Everything in the data below is left aside except the lines from the one containing "Given: Click the" through the one containing "Click the line"; repeat those exactly.

GIVEN RECORDS

——————

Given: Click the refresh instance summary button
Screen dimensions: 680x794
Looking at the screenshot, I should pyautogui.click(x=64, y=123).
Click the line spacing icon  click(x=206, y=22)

——————

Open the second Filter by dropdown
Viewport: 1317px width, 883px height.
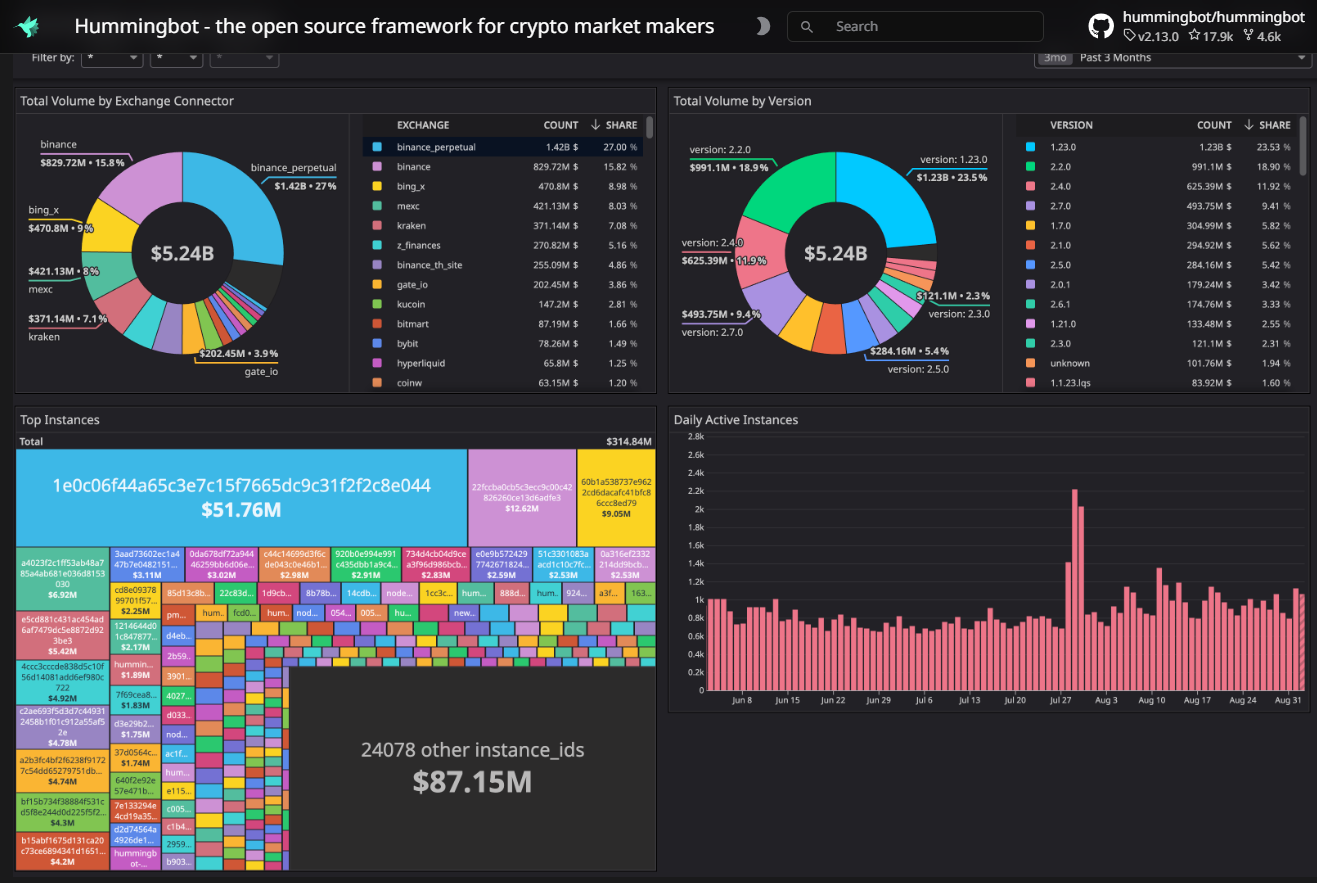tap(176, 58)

——————

EXERCISE ANSWER
Given: Click the refresh instance summary button
Screen dimensions: 680x794
Looking at the screenshot, I should pyautogui.click(x=64, y=123).
Click the line spacing icon  click(x=206, y=22)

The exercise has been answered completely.